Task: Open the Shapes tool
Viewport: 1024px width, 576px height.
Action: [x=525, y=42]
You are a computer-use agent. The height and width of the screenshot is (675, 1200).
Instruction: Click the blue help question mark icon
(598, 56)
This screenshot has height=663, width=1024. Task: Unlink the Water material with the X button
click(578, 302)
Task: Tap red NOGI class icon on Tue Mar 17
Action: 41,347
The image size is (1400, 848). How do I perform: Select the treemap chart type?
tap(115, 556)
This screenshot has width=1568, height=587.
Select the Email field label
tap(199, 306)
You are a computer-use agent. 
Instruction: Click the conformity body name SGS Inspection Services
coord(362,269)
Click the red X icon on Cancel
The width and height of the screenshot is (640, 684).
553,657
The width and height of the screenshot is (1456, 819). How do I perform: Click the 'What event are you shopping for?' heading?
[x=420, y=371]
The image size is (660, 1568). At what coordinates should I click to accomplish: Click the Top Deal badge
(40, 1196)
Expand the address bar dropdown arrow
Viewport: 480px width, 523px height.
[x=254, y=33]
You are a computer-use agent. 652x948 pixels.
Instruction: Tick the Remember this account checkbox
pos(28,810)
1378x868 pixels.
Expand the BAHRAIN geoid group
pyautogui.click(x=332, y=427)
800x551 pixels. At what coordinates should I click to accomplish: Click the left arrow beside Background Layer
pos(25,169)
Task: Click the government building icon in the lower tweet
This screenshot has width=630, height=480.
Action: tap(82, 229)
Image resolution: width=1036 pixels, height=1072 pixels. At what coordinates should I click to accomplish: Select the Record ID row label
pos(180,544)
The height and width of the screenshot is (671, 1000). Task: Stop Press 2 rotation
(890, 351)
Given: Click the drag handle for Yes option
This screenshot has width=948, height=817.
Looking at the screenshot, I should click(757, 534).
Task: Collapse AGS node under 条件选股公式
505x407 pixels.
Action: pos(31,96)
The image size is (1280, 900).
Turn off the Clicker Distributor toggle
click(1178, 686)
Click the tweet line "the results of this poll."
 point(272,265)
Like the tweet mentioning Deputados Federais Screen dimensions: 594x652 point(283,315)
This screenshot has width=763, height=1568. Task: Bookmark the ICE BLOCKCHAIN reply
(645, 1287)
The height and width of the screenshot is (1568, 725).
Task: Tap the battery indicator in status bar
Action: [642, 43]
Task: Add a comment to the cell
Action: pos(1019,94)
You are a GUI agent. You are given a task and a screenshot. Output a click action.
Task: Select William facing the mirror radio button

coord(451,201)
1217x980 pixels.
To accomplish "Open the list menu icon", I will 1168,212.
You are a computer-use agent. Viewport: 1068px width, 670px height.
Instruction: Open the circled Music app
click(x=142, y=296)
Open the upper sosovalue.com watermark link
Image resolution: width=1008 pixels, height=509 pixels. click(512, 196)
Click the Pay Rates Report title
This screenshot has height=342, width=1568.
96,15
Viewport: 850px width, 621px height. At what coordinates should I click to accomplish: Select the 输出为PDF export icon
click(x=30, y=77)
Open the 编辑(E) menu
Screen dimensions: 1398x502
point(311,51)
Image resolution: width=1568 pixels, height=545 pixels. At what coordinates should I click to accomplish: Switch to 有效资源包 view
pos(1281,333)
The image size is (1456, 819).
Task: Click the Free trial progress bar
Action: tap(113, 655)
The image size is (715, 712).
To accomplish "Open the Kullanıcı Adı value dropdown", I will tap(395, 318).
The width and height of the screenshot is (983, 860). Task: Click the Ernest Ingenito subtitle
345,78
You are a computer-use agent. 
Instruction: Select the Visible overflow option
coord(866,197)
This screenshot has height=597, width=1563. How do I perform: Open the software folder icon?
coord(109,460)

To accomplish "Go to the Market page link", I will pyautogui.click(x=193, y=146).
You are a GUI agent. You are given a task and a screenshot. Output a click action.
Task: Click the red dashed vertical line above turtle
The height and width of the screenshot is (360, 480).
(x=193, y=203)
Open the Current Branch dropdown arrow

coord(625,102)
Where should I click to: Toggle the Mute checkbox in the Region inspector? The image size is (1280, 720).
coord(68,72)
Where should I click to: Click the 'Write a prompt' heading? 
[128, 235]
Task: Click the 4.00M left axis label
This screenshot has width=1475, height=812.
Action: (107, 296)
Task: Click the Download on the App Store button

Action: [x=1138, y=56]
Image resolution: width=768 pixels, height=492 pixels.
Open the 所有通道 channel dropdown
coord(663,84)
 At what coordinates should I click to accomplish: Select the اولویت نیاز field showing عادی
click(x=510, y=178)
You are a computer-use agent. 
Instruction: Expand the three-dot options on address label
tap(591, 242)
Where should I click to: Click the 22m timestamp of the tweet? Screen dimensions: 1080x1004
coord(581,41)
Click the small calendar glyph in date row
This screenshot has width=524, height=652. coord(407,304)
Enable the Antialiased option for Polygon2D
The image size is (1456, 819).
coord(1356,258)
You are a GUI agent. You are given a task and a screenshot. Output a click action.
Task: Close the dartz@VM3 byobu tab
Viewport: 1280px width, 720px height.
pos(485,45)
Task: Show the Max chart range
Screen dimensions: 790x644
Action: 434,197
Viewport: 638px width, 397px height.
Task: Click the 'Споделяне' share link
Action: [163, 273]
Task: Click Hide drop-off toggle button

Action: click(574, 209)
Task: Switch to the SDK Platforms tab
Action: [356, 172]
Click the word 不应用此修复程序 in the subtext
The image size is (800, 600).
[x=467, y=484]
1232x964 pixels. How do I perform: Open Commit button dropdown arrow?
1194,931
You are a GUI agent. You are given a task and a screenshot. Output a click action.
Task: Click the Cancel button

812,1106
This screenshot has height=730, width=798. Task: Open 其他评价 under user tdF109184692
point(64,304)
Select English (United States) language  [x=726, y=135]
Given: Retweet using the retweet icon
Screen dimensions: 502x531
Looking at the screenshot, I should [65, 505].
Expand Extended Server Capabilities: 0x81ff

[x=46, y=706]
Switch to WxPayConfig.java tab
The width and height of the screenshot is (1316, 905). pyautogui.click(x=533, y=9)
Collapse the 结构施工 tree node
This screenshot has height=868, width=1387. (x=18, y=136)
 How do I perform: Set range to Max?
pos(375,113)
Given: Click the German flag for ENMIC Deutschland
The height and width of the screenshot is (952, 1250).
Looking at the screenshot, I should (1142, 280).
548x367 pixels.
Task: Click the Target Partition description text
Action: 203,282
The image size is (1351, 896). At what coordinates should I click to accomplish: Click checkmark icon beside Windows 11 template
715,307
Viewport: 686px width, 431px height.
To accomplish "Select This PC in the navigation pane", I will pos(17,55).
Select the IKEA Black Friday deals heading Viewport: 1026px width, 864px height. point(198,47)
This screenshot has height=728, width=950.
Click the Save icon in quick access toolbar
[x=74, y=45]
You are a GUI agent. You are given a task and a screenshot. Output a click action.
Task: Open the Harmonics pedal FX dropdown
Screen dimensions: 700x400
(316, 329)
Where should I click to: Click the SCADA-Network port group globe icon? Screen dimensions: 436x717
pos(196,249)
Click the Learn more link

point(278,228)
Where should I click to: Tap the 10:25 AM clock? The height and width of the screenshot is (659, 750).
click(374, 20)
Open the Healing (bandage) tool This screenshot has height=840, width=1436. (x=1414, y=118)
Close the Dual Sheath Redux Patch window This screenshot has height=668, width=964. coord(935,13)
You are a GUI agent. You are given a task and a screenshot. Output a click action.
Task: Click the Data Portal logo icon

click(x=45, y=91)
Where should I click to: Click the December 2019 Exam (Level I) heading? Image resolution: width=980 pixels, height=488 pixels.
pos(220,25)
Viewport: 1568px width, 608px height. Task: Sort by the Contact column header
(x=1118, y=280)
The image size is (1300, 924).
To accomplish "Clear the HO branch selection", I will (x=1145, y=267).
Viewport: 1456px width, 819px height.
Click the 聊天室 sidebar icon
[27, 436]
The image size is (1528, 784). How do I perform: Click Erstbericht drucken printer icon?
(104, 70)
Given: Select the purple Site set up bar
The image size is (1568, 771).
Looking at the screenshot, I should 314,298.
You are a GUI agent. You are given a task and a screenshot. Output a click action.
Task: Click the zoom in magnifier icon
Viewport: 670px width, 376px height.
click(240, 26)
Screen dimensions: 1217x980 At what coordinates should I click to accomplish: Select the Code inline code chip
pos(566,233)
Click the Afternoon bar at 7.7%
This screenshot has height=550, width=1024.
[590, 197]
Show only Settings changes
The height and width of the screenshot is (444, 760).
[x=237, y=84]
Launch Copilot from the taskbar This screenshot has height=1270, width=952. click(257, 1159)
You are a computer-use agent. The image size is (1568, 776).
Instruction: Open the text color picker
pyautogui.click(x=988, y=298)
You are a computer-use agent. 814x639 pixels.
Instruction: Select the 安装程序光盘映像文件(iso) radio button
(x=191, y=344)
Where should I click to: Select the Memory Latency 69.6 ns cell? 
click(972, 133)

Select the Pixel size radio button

**Exercise**
Copy the material word for word, starting with the line that contains "You are a computer-use agent. The image" and going on through the line that contains "(x=191, y=344)", both included.

**Output for this exercise**
You are a computer-use agent. The image size is (1568, 776).
Instruction: Open the text color picker
pyautogui.click(x=988, y=298)
You are a computer-use agent. 814x639 pixels.
Instruction: Select the 安装程序光盘映像文件(iso) radio button
(x=191, y=344)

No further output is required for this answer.